PROBLEM:
While reading through the material below, copy each line that holds the word "agent".

------------

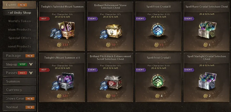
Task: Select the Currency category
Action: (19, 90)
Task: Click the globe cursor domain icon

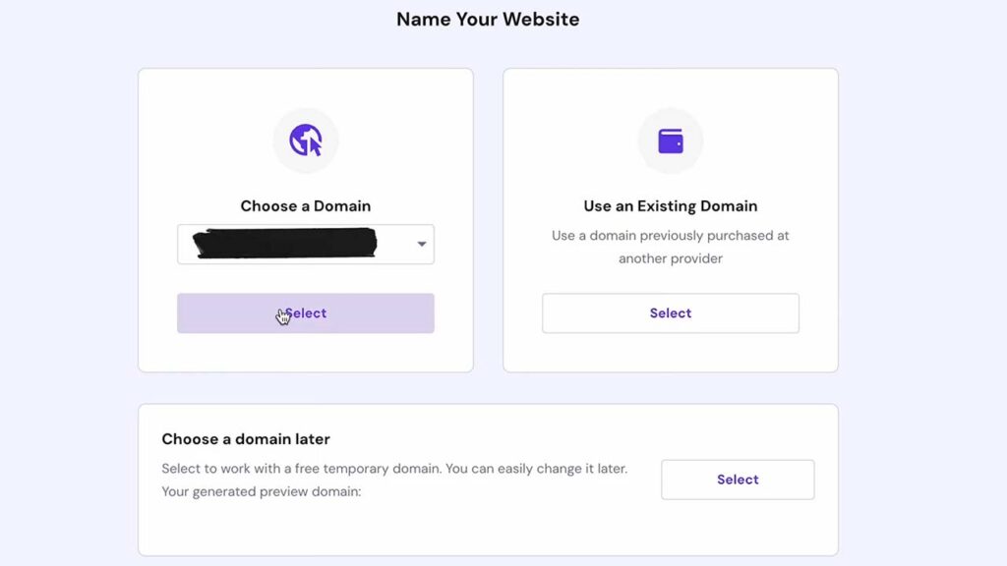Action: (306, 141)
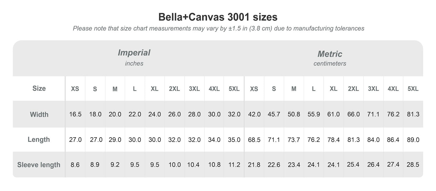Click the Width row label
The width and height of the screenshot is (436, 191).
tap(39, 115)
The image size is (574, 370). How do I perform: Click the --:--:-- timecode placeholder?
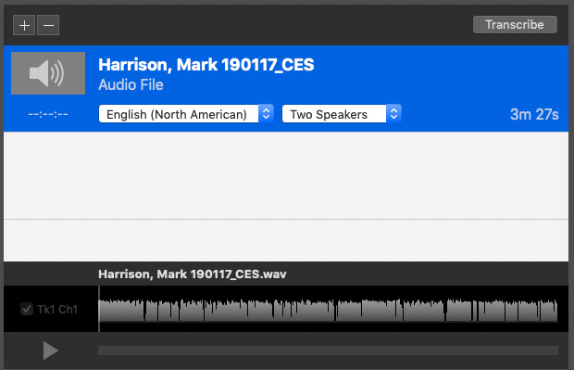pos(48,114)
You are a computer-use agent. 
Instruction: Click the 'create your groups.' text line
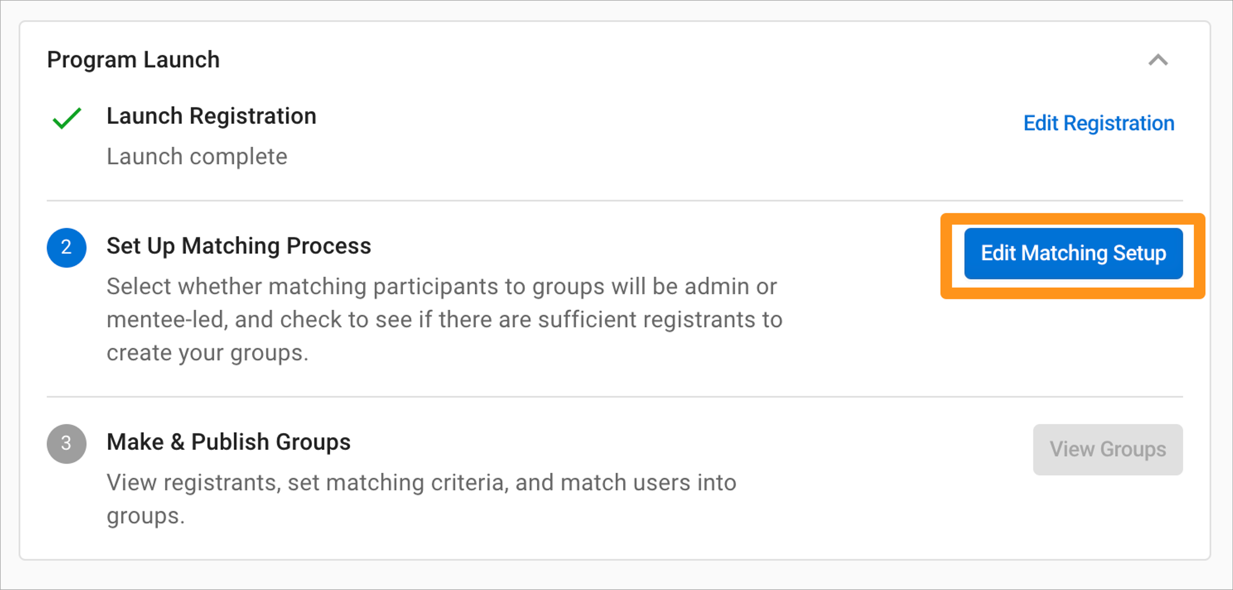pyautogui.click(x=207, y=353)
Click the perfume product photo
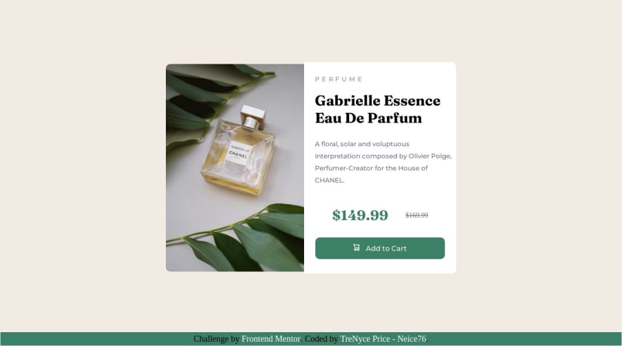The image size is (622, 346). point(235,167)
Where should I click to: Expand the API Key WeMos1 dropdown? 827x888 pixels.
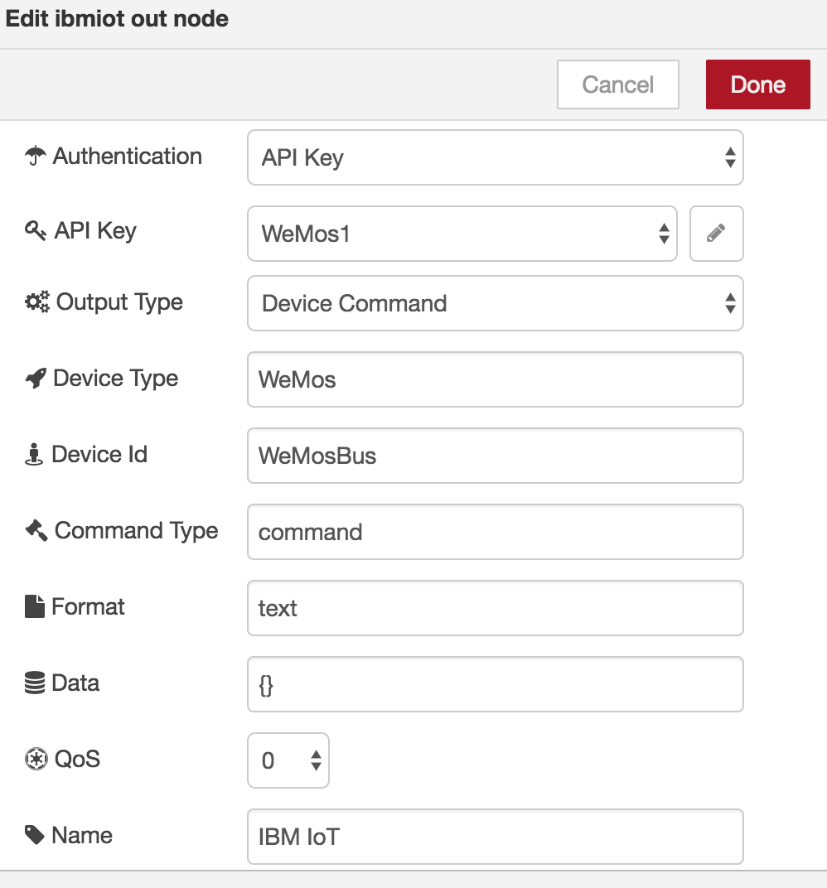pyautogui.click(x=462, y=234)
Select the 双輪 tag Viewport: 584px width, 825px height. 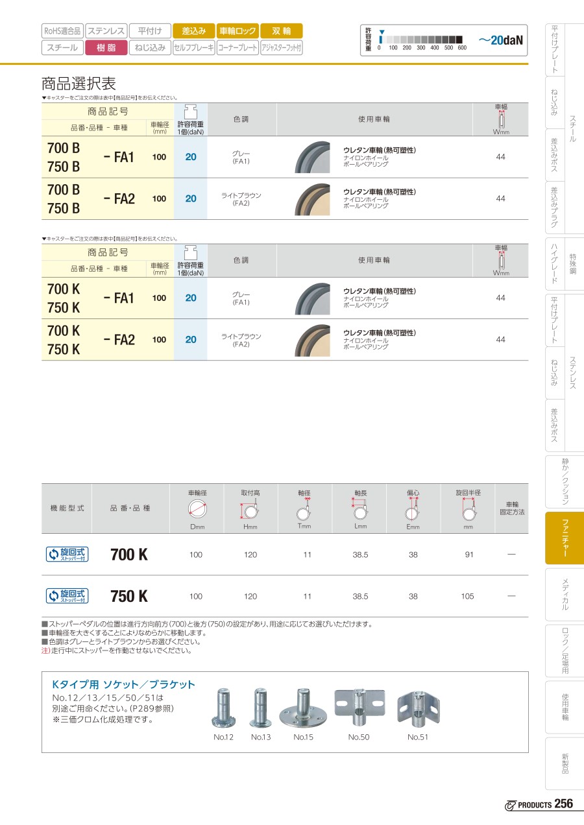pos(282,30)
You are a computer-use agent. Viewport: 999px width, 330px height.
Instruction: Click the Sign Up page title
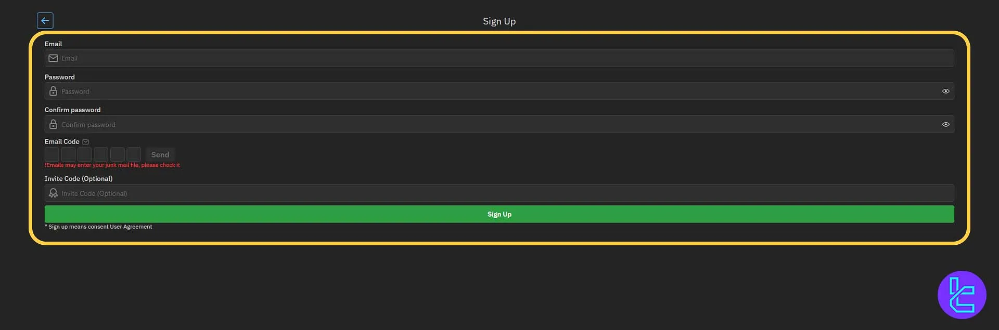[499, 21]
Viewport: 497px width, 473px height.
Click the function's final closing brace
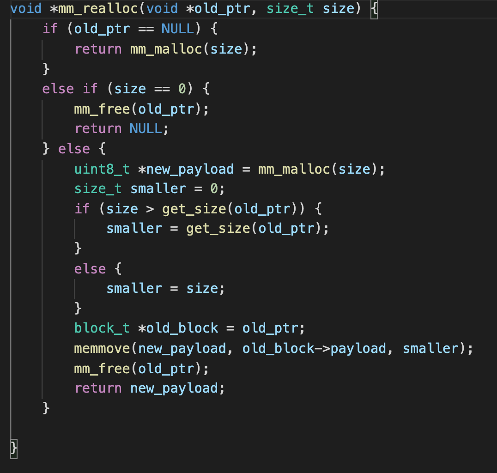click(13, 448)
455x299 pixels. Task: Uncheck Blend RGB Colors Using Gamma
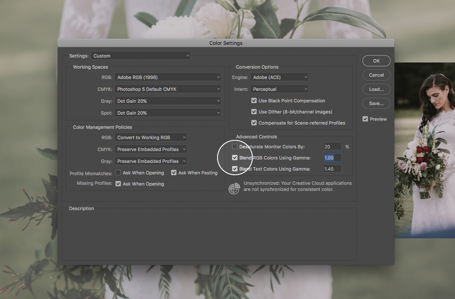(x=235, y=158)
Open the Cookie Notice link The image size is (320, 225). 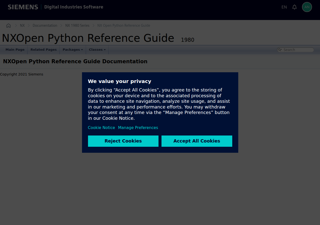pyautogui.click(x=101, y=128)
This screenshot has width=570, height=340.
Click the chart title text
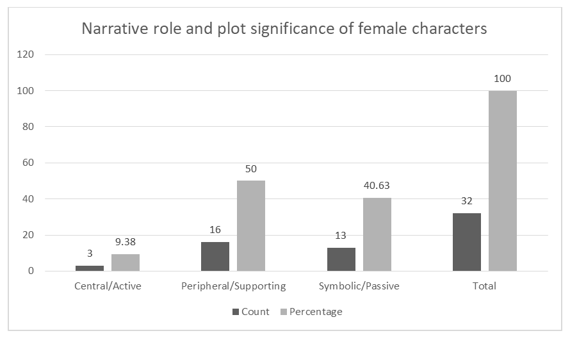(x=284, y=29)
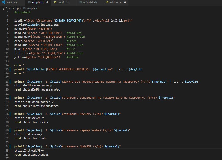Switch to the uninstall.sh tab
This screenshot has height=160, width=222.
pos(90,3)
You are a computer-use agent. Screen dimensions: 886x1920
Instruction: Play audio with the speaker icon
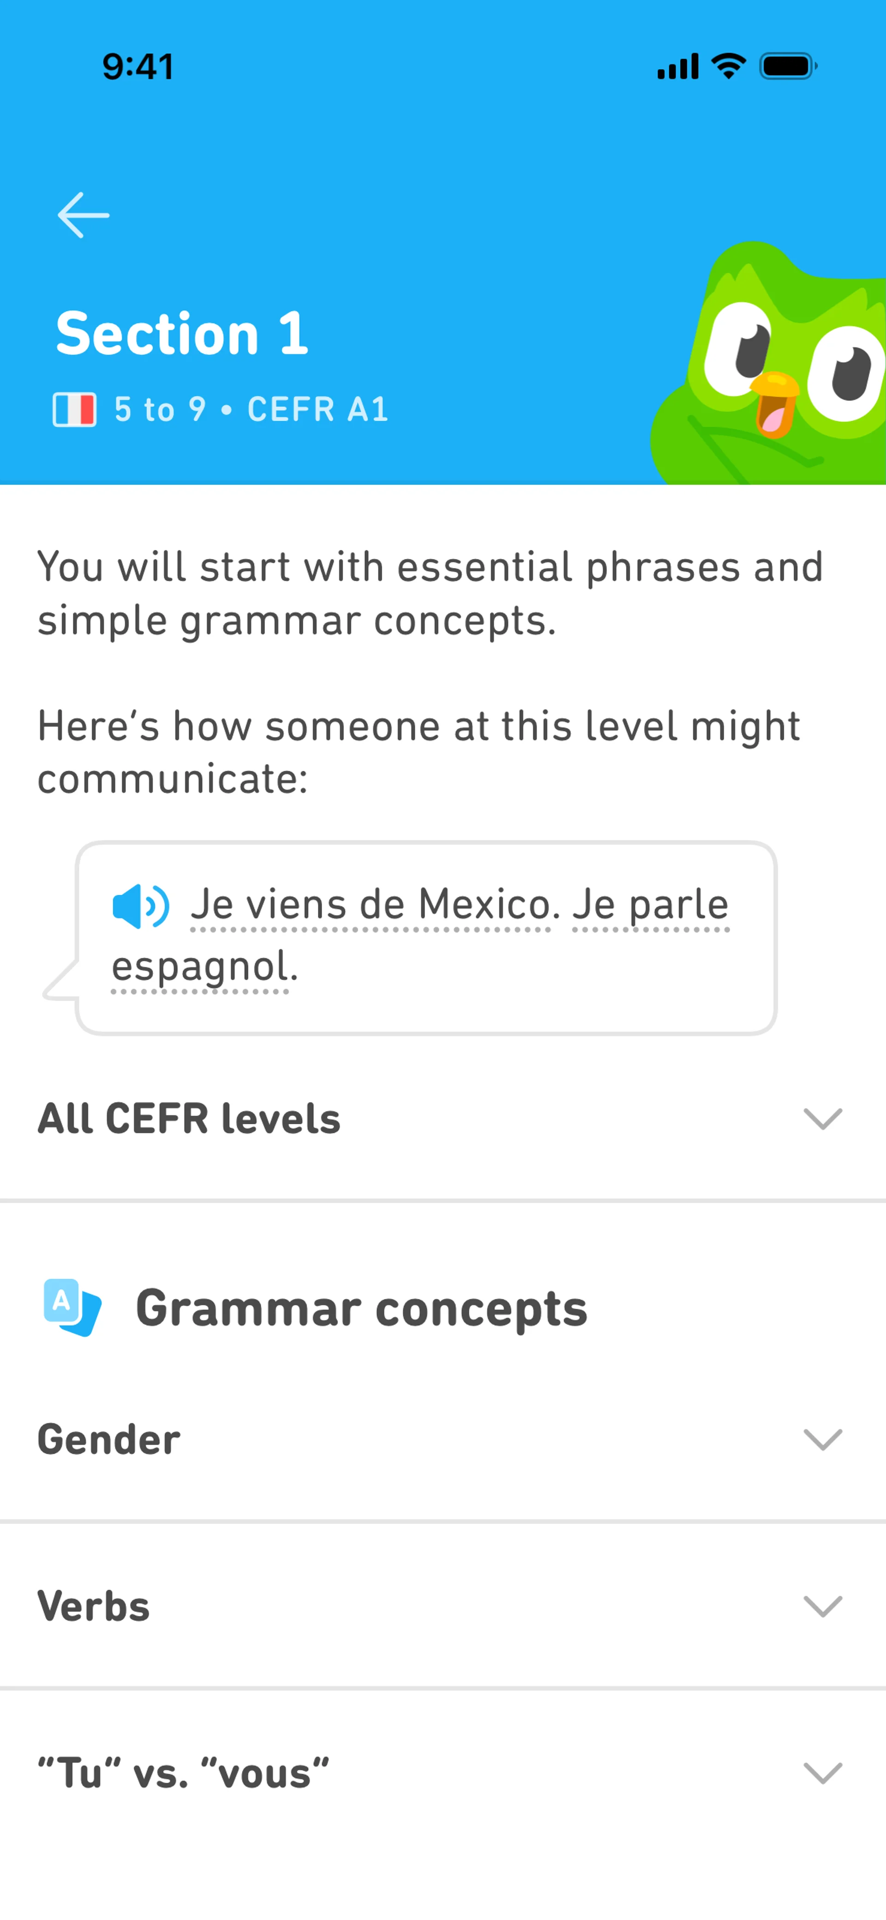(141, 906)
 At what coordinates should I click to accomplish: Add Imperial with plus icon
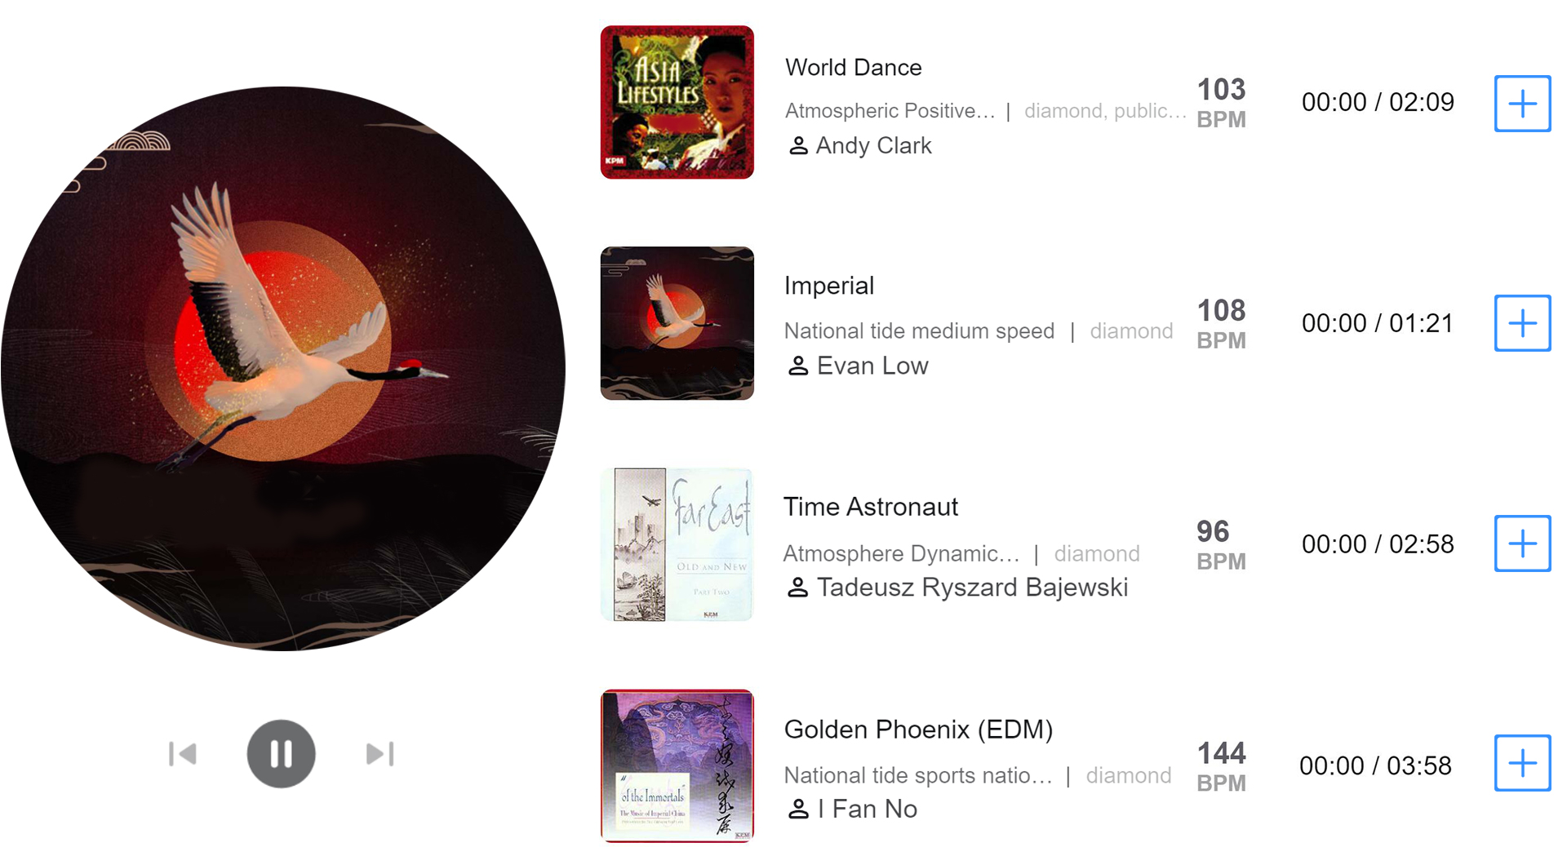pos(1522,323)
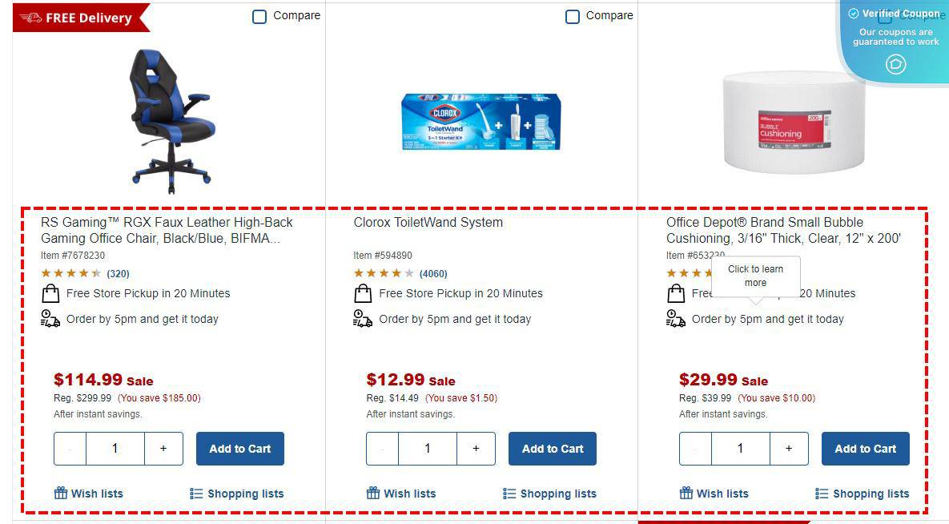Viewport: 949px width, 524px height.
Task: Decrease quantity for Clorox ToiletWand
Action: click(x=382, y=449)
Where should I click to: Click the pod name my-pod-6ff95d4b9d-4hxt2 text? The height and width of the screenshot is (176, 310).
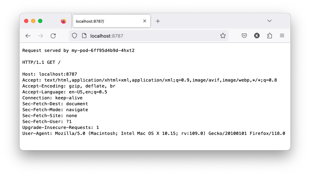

------------

REPLY TO THE TASK:
You are a computer-use agent. 
You are a computer-use agent. Viewport: 999px width, 330px height.
You are a computer-use agent. Screen dimensions: 886x1920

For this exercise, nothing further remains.